I'm trying to make a simulator for statistics and, to begin with, I want to draw a number from 0 to 2 where each has the same odds of being drawn (i.e 0 = 33.33%, 1 = 33.33% and 2 = 33.33%) but when I run my code (for a million draws) I always get 0 is drawn 33% of the time, 1 is drawn 66% and c is drawn 1%.

For a million draws, I'd expect (with some variance) that each one of the number is drawn close to 33%.

this is what I got for the code:

    Random number = new Random();
    int sorteio;
    int a=0;
    int b=0;
    int c=0;
    int n;


    for (n=0;n<1000000;n++){
    sorteio = number.nextInt(3);

    switch (sorteio){
    case 0:
        a++;
    case 1:
        b++;
    case 2:
        c++;
    }

}
    System.out.println("a: " + a + " b: " + b + " c: " + c);

Answer 1

Your switch statement needs break statements to prevent fall-through.

What is happening is that if 0 is generated, a is incremented and then because there is no break statement, execution "falls through" to the next case where b is incremented, and finally execution falls through again and c is incremented.

For the same reason, if 1 is generated, then b and c are both incremented. If 2 is generated, only c is incremented. For this reason, c will be incremented 100% of the time, 66% for b, and your desired 33% for c (because it is only intcremented when 1 is generated).

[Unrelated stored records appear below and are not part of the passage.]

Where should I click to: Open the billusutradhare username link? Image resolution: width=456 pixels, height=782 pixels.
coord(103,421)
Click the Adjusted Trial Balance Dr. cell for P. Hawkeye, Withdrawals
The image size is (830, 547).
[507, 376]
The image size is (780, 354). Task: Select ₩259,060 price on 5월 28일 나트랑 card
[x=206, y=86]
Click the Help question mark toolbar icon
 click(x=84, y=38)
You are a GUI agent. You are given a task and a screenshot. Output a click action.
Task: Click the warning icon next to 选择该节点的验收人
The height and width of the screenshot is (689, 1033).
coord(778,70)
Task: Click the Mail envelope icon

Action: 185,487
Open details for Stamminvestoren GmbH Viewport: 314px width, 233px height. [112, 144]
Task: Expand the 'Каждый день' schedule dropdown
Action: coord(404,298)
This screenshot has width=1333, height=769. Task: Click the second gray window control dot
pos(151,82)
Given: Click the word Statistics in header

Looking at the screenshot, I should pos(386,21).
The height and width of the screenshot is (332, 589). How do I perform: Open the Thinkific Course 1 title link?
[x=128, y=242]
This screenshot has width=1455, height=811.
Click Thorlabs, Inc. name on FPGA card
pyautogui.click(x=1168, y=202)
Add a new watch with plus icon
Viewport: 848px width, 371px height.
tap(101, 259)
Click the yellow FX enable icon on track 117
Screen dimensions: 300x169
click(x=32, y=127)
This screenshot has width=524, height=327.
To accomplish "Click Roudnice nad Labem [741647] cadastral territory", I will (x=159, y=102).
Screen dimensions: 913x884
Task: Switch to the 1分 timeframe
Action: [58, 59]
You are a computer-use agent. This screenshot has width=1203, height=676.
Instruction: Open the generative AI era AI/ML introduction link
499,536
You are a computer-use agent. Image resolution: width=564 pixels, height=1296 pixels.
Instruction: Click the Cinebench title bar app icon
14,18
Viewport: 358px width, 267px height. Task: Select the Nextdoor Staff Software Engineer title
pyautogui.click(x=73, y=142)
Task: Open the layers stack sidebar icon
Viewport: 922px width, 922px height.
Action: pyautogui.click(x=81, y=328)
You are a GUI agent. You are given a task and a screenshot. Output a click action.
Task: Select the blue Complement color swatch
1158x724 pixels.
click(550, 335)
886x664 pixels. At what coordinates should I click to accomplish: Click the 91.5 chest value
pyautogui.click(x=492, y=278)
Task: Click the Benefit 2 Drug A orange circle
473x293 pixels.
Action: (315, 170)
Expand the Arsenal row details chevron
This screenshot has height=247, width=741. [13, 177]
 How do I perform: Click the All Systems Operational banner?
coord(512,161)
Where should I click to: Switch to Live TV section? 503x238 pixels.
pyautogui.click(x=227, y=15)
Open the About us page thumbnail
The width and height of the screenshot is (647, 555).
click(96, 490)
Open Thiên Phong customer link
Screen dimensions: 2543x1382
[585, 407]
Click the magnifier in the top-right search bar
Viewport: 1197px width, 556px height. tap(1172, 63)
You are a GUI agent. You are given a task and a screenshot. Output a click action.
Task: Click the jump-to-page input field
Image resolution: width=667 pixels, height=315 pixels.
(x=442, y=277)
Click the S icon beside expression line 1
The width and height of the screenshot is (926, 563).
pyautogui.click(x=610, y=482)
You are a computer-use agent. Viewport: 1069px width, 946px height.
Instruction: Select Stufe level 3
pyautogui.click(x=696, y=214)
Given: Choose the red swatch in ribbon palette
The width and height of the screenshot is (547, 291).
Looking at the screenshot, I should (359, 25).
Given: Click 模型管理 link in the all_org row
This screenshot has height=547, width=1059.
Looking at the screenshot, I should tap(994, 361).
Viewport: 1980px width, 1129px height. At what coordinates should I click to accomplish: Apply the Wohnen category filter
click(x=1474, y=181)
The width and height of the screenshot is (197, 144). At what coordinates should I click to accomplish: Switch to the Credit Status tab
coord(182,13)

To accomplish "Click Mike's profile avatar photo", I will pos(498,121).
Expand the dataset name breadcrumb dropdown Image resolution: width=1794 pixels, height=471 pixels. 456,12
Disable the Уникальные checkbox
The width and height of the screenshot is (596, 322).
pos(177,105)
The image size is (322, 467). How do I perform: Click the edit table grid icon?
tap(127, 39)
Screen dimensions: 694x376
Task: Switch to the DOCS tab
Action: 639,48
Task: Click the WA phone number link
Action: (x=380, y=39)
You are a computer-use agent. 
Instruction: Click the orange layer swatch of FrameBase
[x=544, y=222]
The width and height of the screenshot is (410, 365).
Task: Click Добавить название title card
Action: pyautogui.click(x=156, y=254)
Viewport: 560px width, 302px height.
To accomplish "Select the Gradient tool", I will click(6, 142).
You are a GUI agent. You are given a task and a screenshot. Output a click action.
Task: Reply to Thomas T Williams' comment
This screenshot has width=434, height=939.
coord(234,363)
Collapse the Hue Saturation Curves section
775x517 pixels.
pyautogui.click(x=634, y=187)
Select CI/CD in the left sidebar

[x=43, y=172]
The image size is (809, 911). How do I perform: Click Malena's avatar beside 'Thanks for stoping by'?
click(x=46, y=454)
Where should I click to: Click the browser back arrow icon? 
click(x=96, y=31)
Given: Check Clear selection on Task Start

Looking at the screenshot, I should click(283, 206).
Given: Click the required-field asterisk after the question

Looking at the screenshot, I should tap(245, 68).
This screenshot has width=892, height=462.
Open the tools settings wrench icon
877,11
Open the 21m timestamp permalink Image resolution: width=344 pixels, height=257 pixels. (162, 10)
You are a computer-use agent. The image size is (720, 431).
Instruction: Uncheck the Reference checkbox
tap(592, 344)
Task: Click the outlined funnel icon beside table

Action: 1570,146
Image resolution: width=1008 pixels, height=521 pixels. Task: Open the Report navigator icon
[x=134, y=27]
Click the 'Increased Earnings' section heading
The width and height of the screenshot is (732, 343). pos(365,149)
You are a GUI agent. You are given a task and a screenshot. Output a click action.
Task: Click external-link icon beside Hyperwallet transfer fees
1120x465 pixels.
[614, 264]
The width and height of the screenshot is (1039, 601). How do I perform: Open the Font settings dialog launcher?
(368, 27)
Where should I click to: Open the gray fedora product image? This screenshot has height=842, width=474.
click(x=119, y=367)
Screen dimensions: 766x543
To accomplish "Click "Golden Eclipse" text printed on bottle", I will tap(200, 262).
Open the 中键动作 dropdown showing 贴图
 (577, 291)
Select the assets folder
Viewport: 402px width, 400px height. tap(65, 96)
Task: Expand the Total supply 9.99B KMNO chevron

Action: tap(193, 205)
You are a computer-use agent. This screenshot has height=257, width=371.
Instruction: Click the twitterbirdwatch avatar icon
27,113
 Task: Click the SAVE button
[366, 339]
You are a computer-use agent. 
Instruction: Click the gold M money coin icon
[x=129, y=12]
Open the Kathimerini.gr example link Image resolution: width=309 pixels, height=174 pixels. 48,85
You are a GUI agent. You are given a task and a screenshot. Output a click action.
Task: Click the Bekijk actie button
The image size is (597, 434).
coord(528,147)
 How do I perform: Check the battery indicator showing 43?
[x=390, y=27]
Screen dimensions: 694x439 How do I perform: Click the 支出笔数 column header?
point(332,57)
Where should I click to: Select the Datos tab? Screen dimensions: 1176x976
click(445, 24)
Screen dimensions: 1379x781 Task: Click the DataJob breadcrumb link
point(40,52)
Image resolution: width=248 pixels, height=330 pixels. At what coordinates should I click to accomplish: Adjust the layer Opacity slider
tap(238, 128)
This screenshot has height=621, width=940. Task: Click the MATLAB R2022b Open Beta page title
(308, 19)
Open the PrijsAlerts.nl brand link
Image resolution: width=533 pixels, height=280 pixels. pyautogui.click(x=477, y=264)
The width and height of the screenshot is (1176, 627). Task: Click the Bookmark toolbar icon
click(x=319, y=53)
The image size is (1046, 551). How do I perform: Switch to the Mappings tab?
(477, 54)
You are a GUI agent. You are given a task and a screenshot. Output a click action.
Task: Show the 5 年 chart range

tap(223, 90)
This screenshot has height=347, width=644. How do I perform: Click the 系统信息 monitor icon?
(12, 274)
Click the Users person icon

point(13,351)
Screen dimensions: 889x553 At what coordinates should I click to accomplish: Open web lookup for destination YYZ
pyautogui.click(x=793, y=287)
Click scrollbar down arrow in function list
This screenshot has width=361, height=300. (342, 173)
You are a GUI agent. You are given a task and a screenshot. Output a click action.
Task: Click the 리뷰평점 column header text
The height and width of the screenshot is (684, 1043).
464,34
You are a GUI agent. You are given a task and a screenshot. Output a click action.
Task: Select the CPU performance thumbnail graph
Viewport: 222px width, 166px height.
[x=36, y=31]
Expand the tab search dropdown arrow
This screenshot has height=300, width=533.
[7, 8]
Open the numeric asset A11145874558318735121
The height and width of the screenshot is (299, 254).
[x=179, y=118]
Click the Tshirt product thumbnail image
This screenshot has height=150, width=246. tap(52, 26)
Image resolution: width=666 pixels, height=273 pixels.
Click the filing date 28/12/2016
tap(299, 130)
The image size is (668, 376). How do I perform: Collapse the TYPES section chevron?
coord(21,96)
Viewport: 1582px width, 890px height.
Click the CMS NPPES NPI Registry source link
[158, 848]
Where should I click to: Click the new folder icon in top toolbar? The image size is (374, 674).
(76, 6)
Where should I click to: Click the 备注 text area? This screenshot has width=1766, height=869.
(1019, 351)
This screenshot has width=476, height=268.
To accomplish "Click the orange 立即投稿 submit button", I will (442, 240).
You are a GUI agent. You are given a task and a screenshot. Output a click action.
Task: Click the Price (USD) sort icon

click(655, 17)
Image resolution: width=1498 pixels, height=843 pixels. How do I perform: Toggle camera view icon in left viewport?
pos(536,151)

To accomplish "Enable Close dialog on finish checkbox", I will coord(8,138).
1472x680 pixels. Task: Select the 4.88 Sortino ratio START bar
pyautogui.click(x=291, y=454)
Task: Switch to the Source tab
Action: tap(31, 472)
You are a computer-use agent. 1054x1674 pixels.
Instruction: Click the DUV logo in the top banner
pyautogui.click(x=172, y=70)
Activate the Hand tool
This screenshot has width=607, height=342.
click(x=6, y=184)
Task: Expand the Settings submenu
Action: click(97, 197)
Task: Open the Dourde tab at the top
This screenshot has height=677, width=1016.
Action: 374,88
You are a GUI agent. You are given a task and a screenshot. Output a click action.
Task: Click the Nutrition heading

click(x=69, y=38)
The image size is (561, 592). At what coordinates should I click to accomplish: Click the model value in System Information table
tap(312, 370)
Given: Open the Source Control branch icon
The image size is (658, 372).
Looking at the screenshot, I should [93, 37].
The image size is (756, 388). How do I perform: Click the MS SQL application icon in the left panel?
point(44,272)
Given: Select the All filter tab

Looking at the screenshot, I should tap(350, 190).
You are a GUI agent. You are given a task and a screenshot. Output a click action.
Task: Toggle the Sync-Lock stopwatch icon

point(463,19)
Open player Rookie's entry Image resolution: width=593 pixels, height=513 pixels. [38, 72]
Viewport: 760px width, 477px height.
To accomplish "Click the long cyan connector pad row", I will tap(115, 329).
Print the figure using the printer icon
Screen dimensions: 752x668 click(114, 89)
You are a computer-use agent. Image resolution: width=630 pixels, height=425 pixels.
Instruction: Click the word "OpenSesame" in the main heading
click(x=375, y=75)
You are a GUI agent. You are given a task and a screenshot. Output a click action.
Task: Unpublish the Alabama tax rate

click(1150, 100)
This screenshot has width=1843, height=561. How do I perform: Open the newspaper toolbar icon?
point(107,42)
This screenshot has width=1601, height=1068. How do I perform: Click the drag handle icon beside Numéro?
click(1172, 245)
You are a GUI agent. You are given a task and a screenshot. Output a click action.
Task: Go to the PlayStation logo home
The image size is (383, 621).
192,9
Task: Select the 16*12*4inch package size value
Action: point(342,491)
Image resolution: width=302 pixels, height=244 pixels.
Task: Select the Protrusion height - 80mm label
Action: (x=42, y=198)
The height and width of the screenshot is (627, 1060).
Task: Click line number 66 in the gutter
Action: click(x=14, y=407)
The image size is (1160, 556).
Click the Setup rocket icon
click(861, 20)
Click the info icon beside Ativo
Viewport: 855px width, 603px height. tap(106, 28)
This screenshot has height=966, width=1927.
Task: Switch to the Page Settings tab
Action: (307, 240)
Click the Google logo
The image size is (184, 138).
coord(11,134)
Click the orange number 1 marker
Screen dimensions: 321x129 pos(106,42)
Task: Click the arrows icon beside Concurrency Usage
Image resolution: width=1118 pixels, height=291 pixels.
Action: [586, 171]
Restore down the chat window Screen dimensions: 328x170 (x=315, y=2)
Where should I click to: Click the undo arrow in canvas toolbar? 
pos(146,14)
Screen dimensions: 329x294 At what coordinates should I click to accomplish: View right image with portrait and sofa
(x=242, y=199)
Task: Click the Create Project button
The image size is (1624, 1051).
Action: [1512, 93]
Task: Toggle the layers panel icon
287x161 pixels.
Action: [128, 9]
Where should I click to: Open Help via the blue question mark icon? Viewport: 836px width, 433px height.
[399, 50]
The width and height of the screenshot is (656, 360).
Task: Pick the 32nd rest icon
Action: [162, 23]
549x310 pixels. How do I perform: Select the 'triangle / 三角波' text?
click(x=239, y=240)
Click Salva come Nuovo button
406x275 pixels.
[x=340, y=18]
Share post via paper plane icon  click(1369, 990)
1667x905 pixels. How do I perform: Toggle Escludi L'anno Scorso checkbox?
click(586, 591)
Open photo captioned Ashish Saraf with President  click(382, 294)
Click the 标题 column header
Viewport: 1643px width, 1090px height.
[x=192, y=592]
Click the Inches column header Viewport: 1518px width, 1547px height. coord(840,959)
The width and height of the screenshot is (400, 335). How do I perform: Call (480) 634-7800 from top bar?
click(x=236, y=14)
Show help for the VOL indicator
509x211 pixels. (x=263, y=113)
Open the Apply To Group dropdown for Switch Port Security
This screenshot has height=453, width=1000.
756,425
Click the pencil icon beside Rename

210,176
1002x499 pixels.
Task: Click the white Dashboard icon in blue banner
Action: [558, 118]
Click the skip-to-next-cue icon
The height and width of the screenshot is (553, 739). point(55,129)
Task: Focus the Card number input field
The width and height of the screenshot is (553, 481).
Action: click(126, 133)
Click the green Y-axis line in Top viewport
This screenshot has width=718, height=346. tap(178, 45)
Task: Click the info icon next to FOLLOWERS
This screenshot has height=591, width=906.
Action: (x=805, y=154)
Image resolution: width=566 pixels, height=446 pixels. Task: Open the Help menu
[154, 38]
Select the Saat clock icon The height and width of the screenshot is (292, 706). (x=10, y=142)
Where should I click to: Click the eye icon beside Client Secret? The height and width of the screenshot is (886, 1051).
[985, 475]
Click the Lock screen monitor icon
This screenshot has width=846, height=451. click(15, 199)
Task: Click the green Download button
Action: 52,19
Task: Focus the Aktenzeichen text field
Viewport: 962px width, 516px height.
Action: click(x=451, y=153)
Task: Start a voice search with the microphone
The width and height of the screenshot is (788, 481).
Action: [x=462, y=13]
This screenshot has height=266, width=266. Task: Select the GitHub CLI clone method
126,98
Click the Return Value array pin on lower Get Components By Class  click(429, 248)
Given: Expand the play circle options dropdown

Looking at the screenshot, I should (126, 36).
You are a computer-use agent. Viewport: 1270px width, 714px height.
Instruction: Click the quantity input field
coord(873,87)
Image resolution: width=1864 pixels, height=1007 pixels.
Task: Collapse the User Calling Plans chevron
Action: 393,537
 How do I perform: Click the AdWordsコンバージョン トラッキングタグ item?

For more information on how switch statements work in Java, have a look at this tutorial.

Try this:

switch (sorteio) {
    case 0:
        a++;
        break;
    case 1:
        b++;
        break;
    case 2:
        c++;
        break;
}

---

If incrementing an int is all you intend to do in your switch, you might be better off to just use an array:

int[] count = new int[3];
for(int i=0; i<1000000; ++i) {
    count[number.nextInt(3)]++;
}

System.out.printf("a: %d, b: %d, c: %d%n", count[0], count[1], count[2]);